When it comes to Internet voting, Gov. George Pataki of New York and Gray Davis of California have a similar message: Proceed with caution.
"We want to accelerate the pace of Internet voting," Davis said. But he stipulated that "we need to develop a secure, reliable system" before offering voters online ballots. Davis predicted that Californians would be voting via Internet within five to seven years, though some Internet executives expect it to come a lot sooner.
Speaking via satellite to a symposium on the future of Internet Voting co-sponsored by the Brookings Institution and Cisco Systems Inc. last week, both governors cited progress in moving forward with voting online in New York and California. Pataki said electronic signatures are now binding in New York, and California passed a digital signature law in 1995.
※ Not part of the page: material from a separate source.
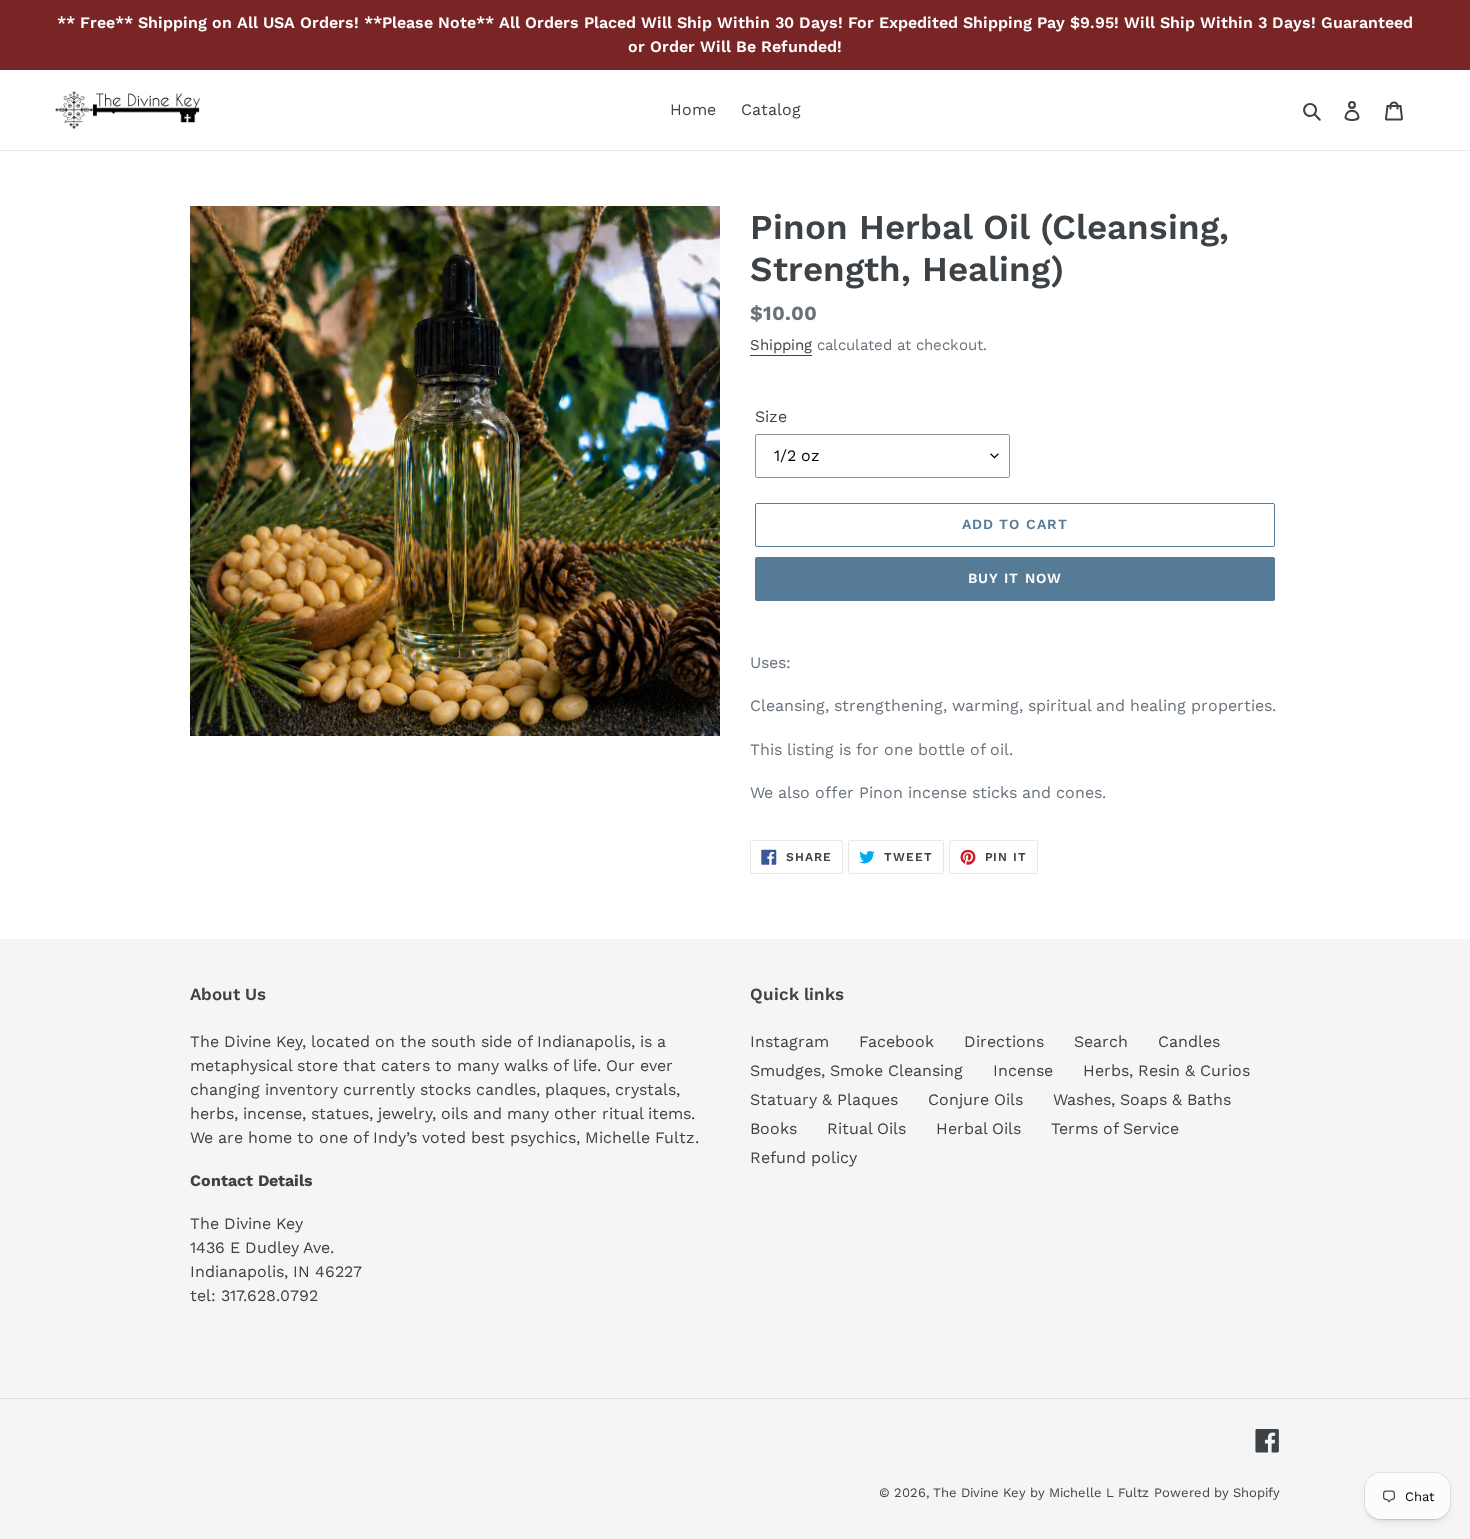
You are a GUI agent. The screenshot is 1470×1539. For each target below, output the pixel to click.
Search (1101, 1041)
The governors were joined by a panel of state and federal election officials, voting software providers and representatives of high-tech business and advocacy groups who came together to discuss the mechanics and dilemmas of Internet voting. There was no agreement on exactly how or when Internet voting will be widely available, but most echoed Pataki's statement that "the thrust will not be from the federal government but from the states."
States are just getting their feet wet with online voting. Alaska held a Republican Party straw poll Monday. Arizona is scheduled to hold the first binding election with online votes, a Democratic primary, March 7 through March 10, though a federal lawsuit was filed by the Virginia-based Voting Integrity Project last Friday in order to block the election. The group says that a large number of voters, especially minorities and the poor, would be hurt by lack of access to the Internet.
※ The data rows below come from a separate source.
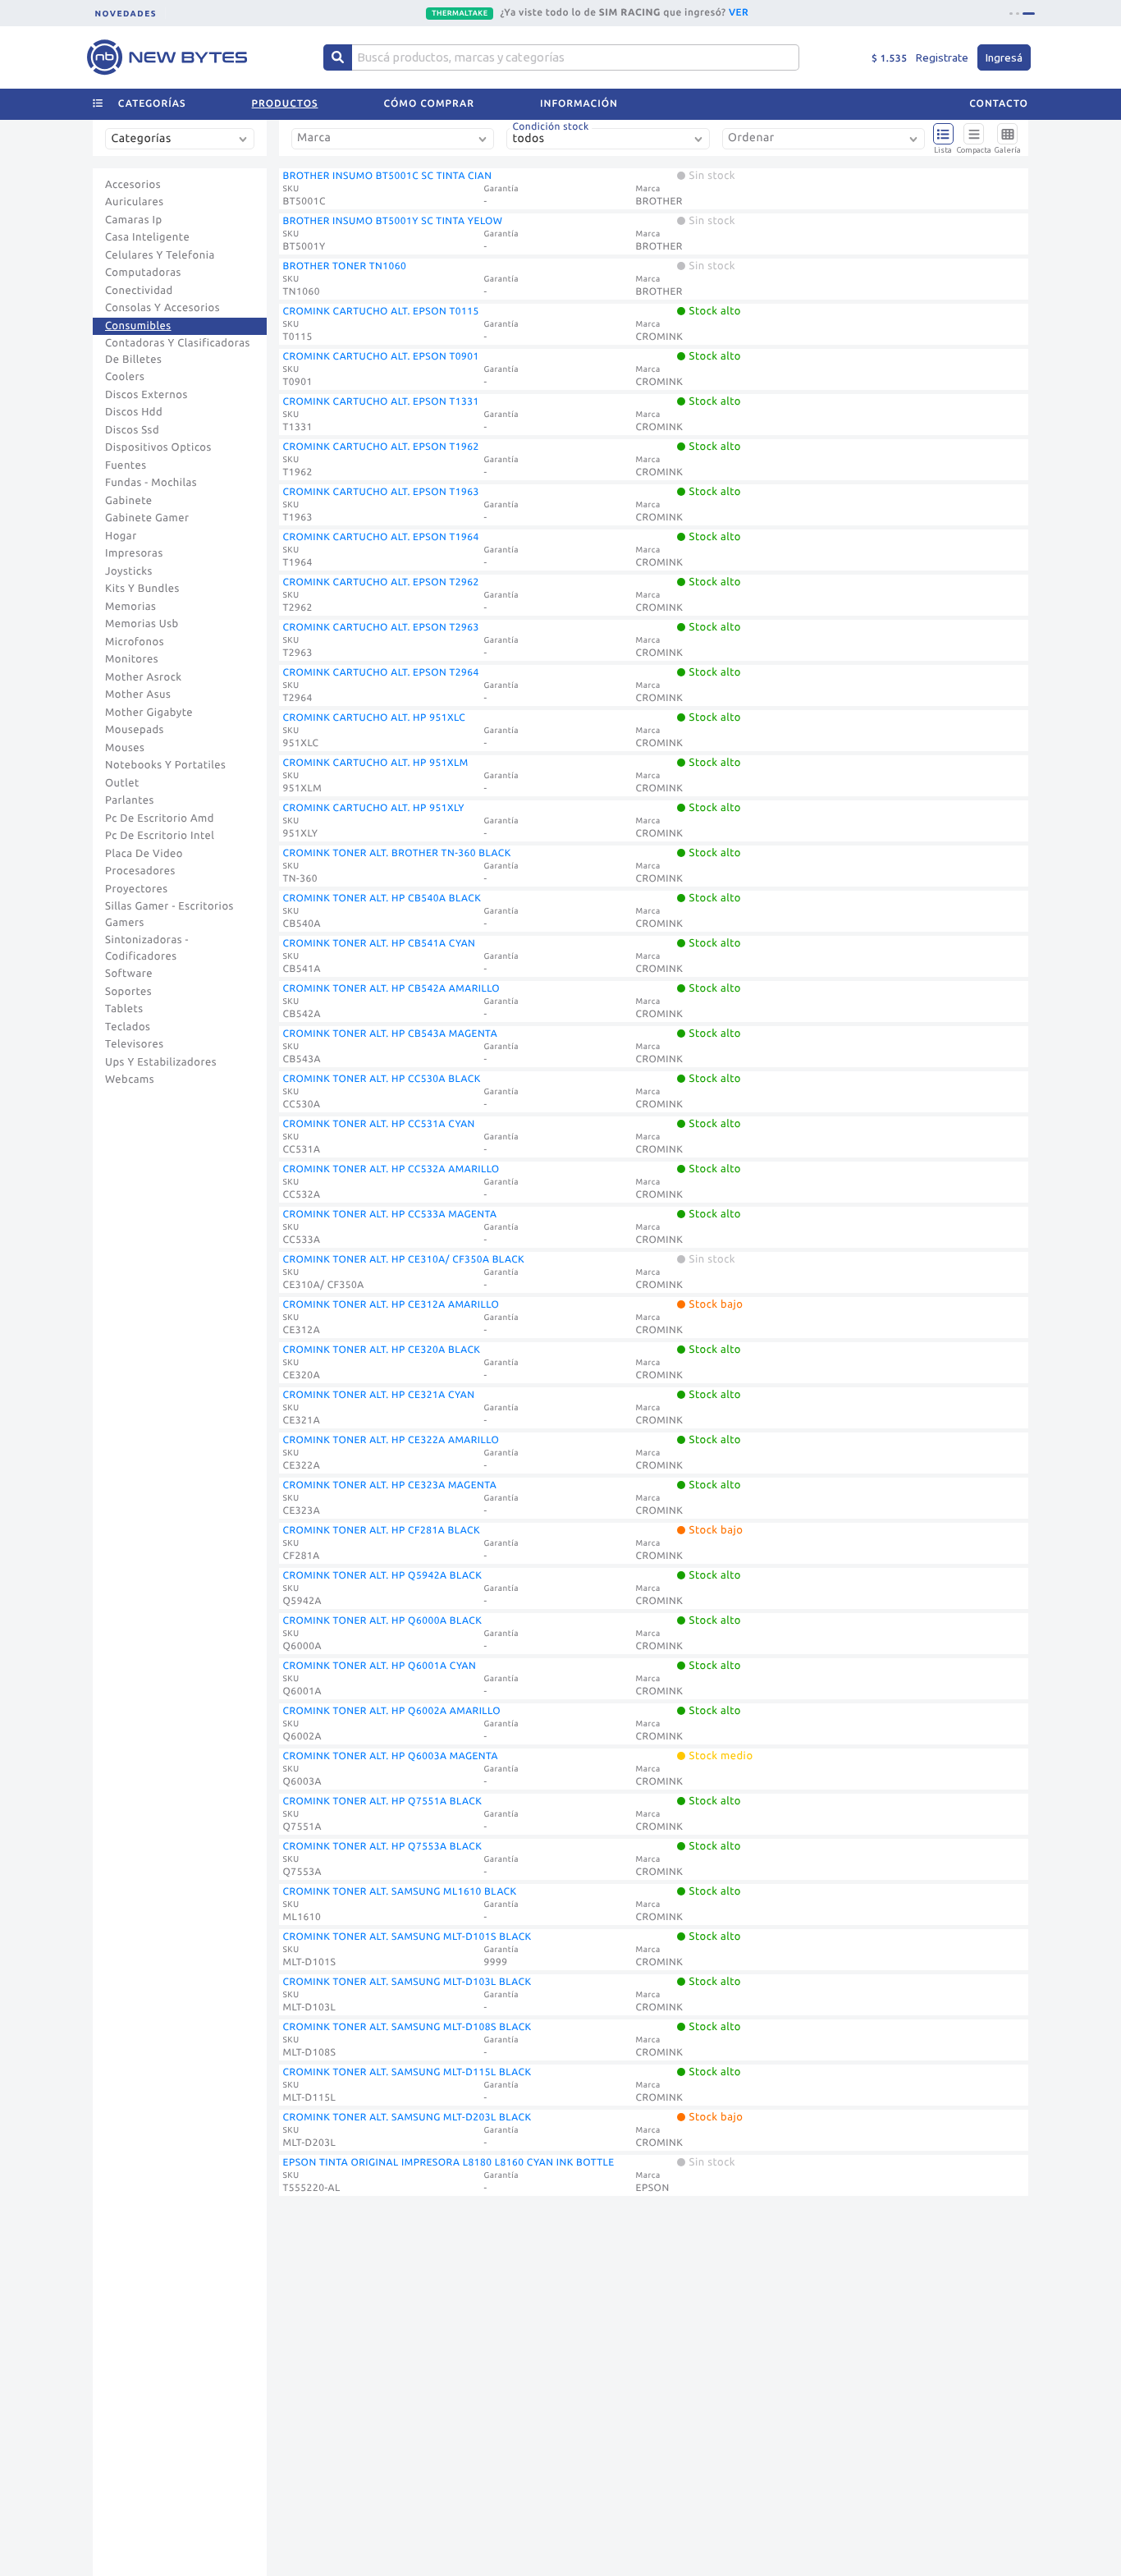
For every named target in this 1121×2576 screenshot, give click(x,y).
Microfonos (134, 642)
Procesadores (140, 871)
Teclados (127, 1027)
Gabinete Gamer (147, 518)
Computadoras (143, 272)
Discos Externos (146, 395)
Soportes (128, 991)
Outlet (122, 783)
Other trials are underway. The Department of Defense is conducting a pilot program with 250 voters from four states: Florida, South Carolina, Texas and Utah. These voters, most of whom are military personnel living overseas, will cast online ballots in the 2000 presidential election.
John Chambers, panelist and CEO of Cisco Systems, predicted that the vast majority of states will have Internet voting options by 2004.
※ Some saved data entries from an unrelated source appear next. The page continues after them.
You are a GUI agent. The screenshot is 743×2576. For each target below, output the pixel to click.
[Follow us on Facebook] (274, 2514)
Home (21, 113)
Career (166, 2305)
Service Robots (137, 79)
Panelist Anthony Corrado, a Colby College government professor, said that in addition to implementing laws and election rules for Internet voting, states would also need to take up the charge of making sure the "digital divide" doesn't widen and that Internet voting does not discourage those who don't have access to a computer or aren't computer-savvy.
"States will have to get involved in expanding access," Corrado said. "It is appropriately a state-level responsibility."
While training for the computer-illiterate may be necessary if elections someday go to an all-online format, Pataki doubted that would happen. "Don't expect Net voting to replace going to the ballot box," he said. "I don't think anyone thinks it will replace voting at the firehouse."